Как мало нужно, чтобы утешить этих страдальцев. От одного доброго слова лица их светились благодарностью и надеждой. Вот где обширное поле деятельности для служителей церкви. Кроме проповеди трезвости и смирения они ничего не делают. Полное отсутствие прав, как личных, так и общественных еще сильнее увеличивает ожесточение рабочих. Каждый представитель владельца, от директора до последнего мастера, может уволить рабочего. Каждый, стоящий на более высокой ступени, имеет право неограниченного угнетения своих подчиненных. Этим беззаконием и можно объяснить сильное развитие хулиганства в русских городах.
В декабре на Путиловском заводе, без видимой причины, были уволены четыре человека.[98] Два из них очень давно служили на заводе, а два других уже семь лет. Несомненно, увольнение было вызвано тем, что они принадлежали к нашему союзу, так как, рассчитывая их, им сказали: «Несомненно, ваш союз поддержит вас». В течение двух недель я лично не вмешивался в это дело, ожидая, что рассчитанные рабочие будут снова приняты после всего, что было сделано, чтобы повлиять на фабричную администрацию. Когда же все усилия оказались тщетными, я счел своим долгом перед союзом стать на защиту исключенных и довести дело до конца, каков бы он ни был… Если мы оставим уволенных на произвол судьбы, доверие к нашему союзу неизбежно и навсегда поколеблется, не говоря уже о том, что это поощрило бы произвол. Если же нам удастся отстоять их, престиж нашего союза неимоверно поднялся бы в глазах рабочих. Первым делом я направил рассчитанных рабочих к директору завода Смирнову[99] и к фабричному инспектору, но там их постигла неудача.
19 декабря я собрал 12 делегатов отделов союза, чтобы обсудить этот вопрос.[100] Одновременно я пригласил и делегатов революционной партии, и это было впервые, что они были приглашены и присутствовали на нашем собрании. Собрание, кроме того, обсуждало некоторые изменения в уставе, а также и вопрос о переименовании названия нашего общества; был поднят также вопрос об издании своей газеты и об открытии отделов в других городах.
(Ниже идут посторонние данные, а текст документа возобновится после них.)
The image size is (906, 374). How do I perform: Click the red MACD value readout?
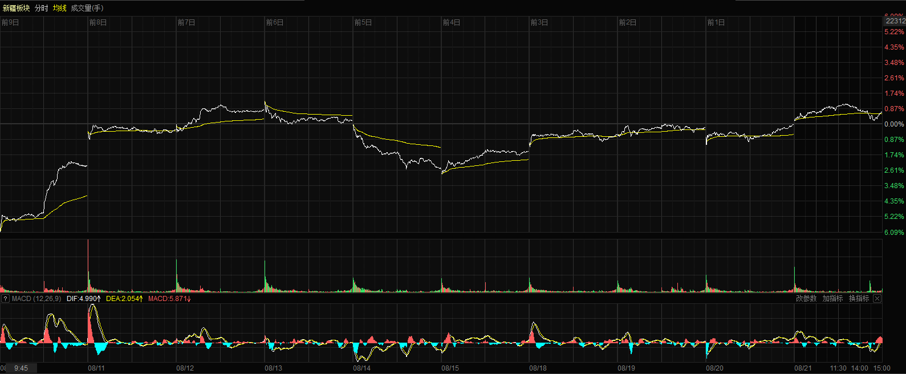tap(169, 299)
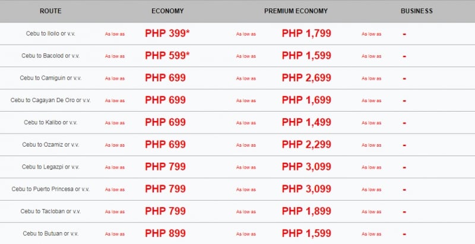475x244 pixels.
Task: Select Cebu to Iloilo economy fare PHP 399*
Action: [167, 33]
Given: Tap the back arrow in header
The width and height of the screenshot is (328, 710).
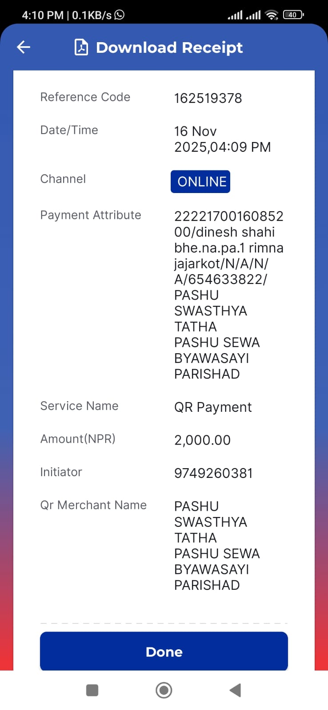Looking at the screenshot, I should pyautogui.click(x=24, y=47).
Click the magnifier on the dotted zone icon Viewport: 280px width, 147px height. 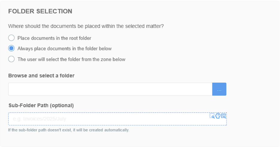pos(213,117)
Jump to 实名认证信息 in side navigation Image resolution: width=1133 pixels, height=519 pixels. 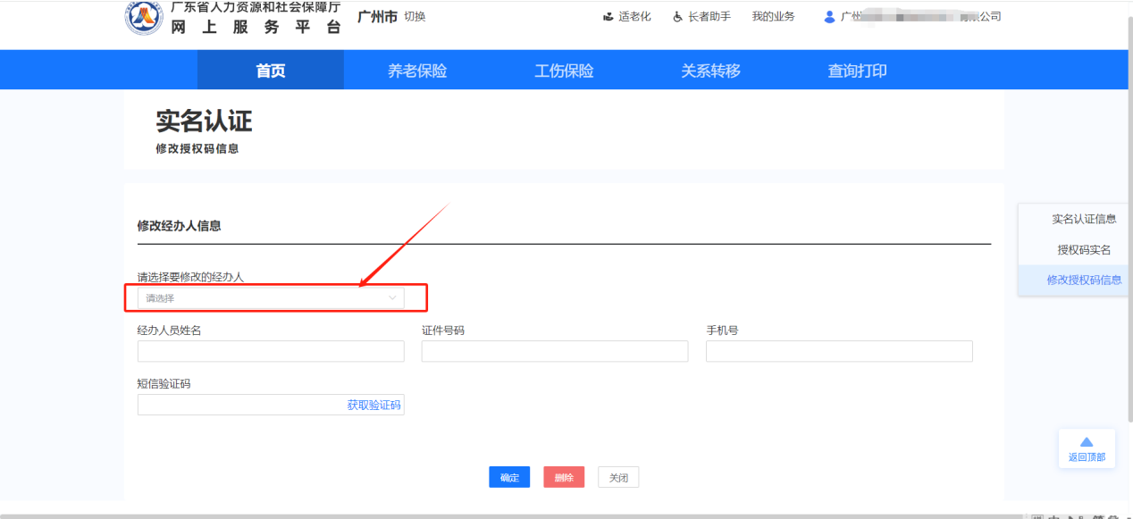[1083, 219]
Собралось около трехсот рабочих; присутствовали корреспонденты некоторых газет. Все деловые предложения были приняты, и мне поручено выхлопотать разрешение правительства. После тщательного расследования было установлено, что рабочие были уволены несправедливо. Предложенная мной резолюция была единогласно принята; она состояла в уведомлении правительства через градоначальника, что: 1) отношения труда и капитала в России ненормальны, что особенно замечается в той чрезмерной власти, которой пользуется мастер над рабочими; 2) попросить администрацию Путиловского завода уволить мастера Тетявкина как главного виновника увольнения четырех рабочих; 3) немедленно принять обратно четырех рабочих, уволенных за то, что они состояли членами нашего союза; 4) сообщить градоначальнику и фабричному инспектору эти обстоятельства и попросить их употребить свое влияние, чтобы впредь такие поступки не повторялись; 5) если эти законные требования рабочих не будут удовлетворены, союз слагает с себя всякую ответственность в случае нарушения спокойствия в столице.
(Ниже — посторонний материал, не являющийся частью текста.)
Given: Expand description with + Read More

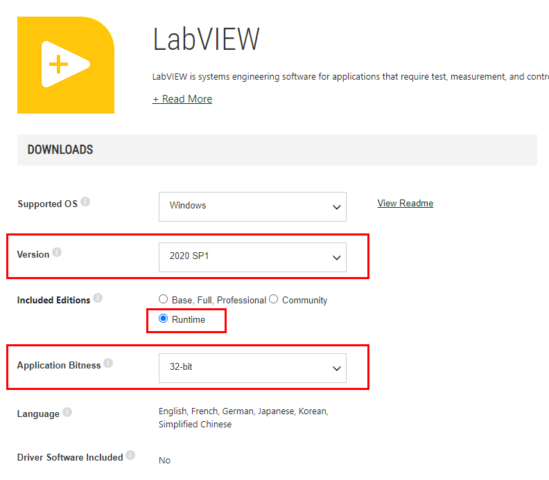Looking at the screenshot, I should [182, 99].
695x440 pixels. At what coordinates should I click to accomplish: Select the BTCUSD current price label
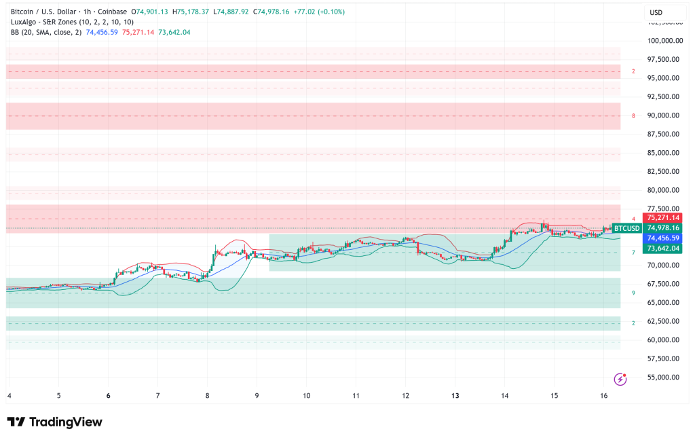click(628, 228)
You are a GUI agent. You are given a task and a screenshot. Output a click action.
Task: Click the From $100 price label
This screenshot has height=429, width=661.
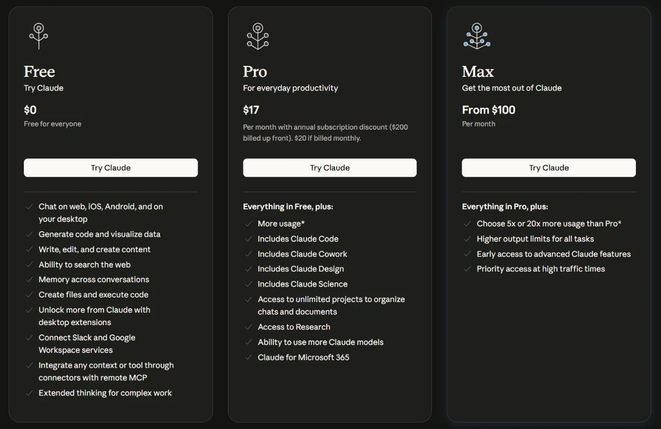pos(489,110)
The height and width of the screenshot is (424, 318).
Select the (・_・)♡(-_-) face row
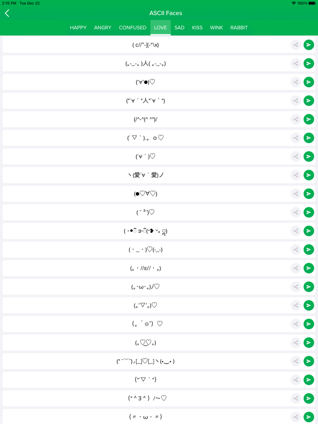145,250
Рабочим основательно объяснили всю важность этого шага. Я им ясно сказал, что если они решат постоять за своих товарищей, то должны понести все жертвы, которые такой шаг может за собой повлечь. Громкий взрыв аплодисментов был ответом на мой вызов. Энтузиазм рабочих был очевиден. Я сказал им, что от их мужества и решимости в этом деле зависит существование союза и что если мы потерпим неудачу, я уйду из союза. Я попросил их также поклясться, и они исполнили мою просьбу. Тогда мы решили отправить три депутации, каждую из семи или десяти человек: одну к директору Смирнову, другую к инспектору Чижову и третью, во главе которой пошел я, к градоначальнику Фуллону.
На следующее утро мы отправились по всем трем поручениям. Смирнов встретил делегатов, во главе которых был мой друг Васильев, очень грубо и так на них кричал, что они ушли, прервав переговоры. Главный фабричный инспектор отнесся также несочувственно, пока делегаты не погрозили, что об отказе их выслушать они напечатают в газетах. Тогда он сказал, что может принять лишь самих уволенных, но отнюдь не делегатов.
Генерал Фуллон оказался более сговорчивым. Вначале он пожелал видеть меня одного и принял меня со своей обычной любезностью. Я указал ему на серьезность положения. «Рабочие решили, — сказал я, — поддержать своих товарищей какой угодно ценой. С этими четырьмя рабочими поступили очень несправедливо. Рабочие единогласно приняли резолюцию, которая, как вы увидите, очень умеренна, и лично я вполне поддерживаю их требования». Я говорил, что правительство должно понять серьезность предстоящего ему выбора. В промышленных вопросах в России всегда следует считаться с правительством, особенно же в данном случае, так как Путиловский завод, как и многие другие фабрики и заводы, существует, главным образом, казенными заказами. Пригрозив отнять эти заказы, правительство легко могло заставить фабрикантов пойти на уступки. Правда, обыкновенно случалось как раз обратное. Во время конфликтов между трудом и капиталом фабриканты часто соглашались идти на уступки, но правительство, боясь, что это поведет к еще большим требованиям и к забастовкам более грандиозных размеров, запрещало им это делать; несколько раз фабриканты на своих профессиональных собраниях и в петициях министру финансов указывали, что правительство своим вмешательством препятствует проводить мирное развитие национальной промышленности.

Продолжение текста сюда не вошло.